Quoted text:

Everyone's looking one way... 

As you probably know, Steven Grant has a new Permanent Damage up.

The thing in this column most people have focused on is the Marvel Icon business. Which is interesting. But as the wise Franklin Harris pointed out, no one really knows enough yet to speculate anything meaningful; an opinion columnist can only lay out a spectrum of possibilities and their thoughts on each. Intriguing, but basically a mental exercise that has no real bearing on anything. Until we get more concrete facts, everyone's just pulling their pud and remarking on how clever they are about it. Grant, at least, recognizes this.

I'm not interested in that part of the column, anyway.

Challenges:
**1)** Rewrite the post about Steven Grant's column from "Everyone's looking one" to "least, recognizes this.", putting "Marvel Knights" in place of "Marvel Icon".
**2)** In the post about Steven Grant's column, who pointed out that no one really knows enough yet to speculate anything meaningful?

Dataset extract:

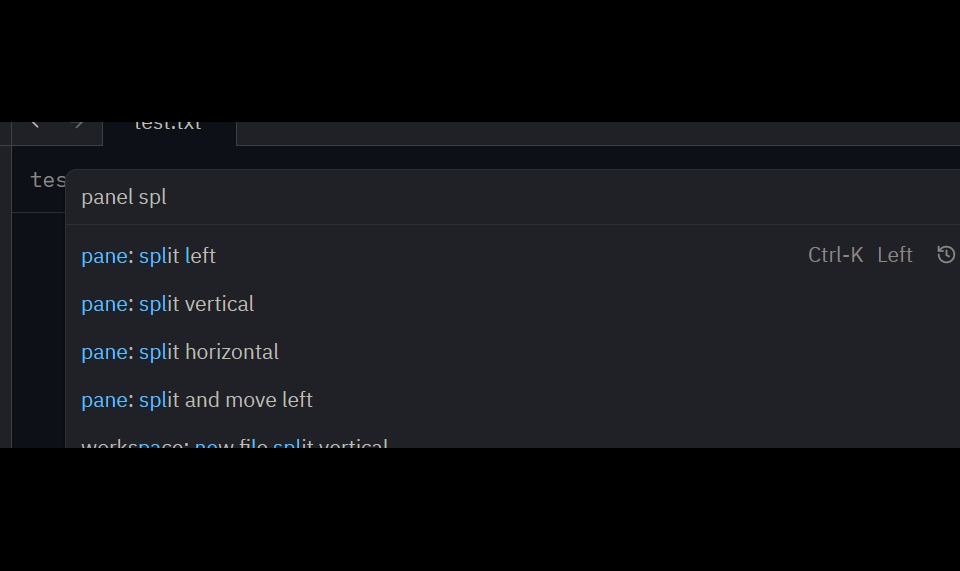The width and height of the screenshot is (960, 571).
Task: Go back using the tab bar's back arrow
Action: [35, 125]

Responses per task:
**1)**
Everyone's looking one way... 

As you probably know, Steven Grant has a new Permanent Damage up.

The thing in this column most people have focused on is the Marvel Knights business. Which is interesting. But as the wise Franklin Harris pointed out, no one really knows enough yet to speculate anything meaningful; an opinion columnist can only lay out a spectrum of possibilities and their thoughts on each. Intriguing, but basically a mental exercise that has no real bearing on anything. Until we get more concrete facts, everyone's just pulling their pud and remarking on how clever they are about it. Grant, at least, recognizes this.

**2)** Franklin Harris